Sunday, October 9, 2011

Week 6, Short Fiction

Short fiction--specifically flash fiction--is an ambiguous but cool form, because a lot of the time it's difficult to distinguish it (and its strengths) from poetry or (worse) prose poetry, though usually with a more prominent focus on narrative. Like fiction, they're easier to interpret from line to line but at the same time, much more complex, because you have the introduction of more prominent increasingly broad characters, themes, and narrative arcs, and "action" takes on an entirely different significance.

I really liked all of the shorts we've read so far. I'm always mentioning that I wish college classes would focus more on actual contemporary writing, so it's really nice to use the Indiana review rather than the traditional anthology beginning with Homer and ending with Ginsberg. A lot of them took advantage of this quality I was discussing--the capacity of blending the strength of prose and poetry, while blurring the lines between them.

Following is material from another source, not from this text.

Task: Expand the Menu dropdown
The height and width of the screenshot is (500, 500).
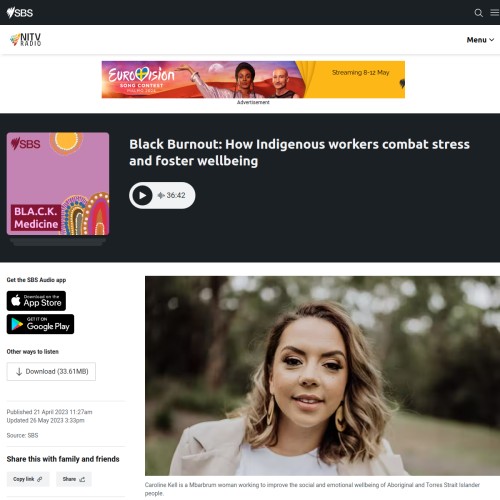Action: click(x=480, y=40)
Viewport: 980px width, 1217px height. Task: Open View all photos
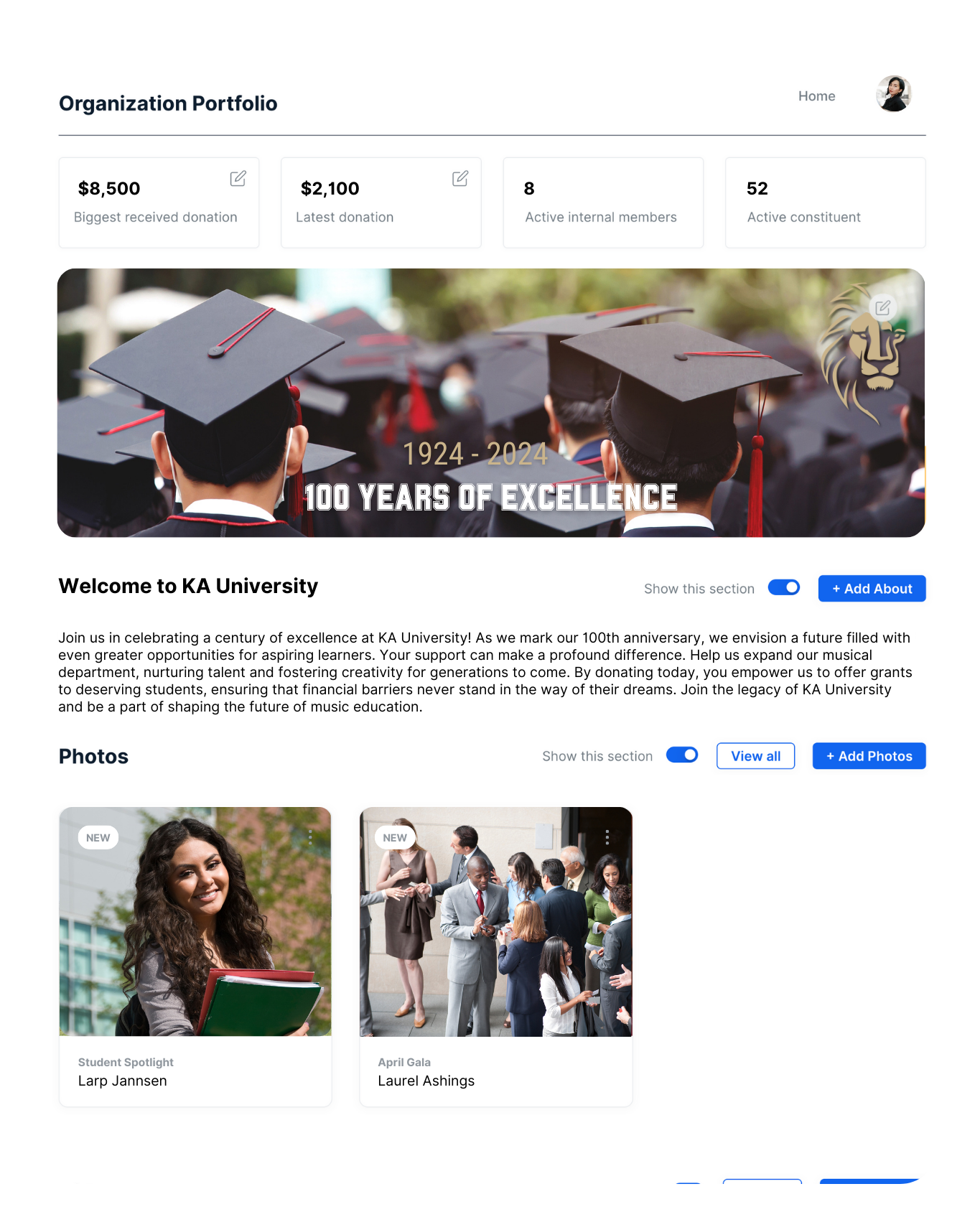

I've written some flash fiction in the past, though nothing particularly good. They set up a lot of possibilities, such as a long sequence of related flash fiction, a novel in flash fiction, etc. Also, I really liked that we read Borges in class—I actually owned the collection we ended up reading (Andrew Hurley’s version of the Collected Fiction), so before doing the writing today, I ended up rereading some from Borges flash fiction for inspiration, as that kind of writing came much more naturally to him than it does to me.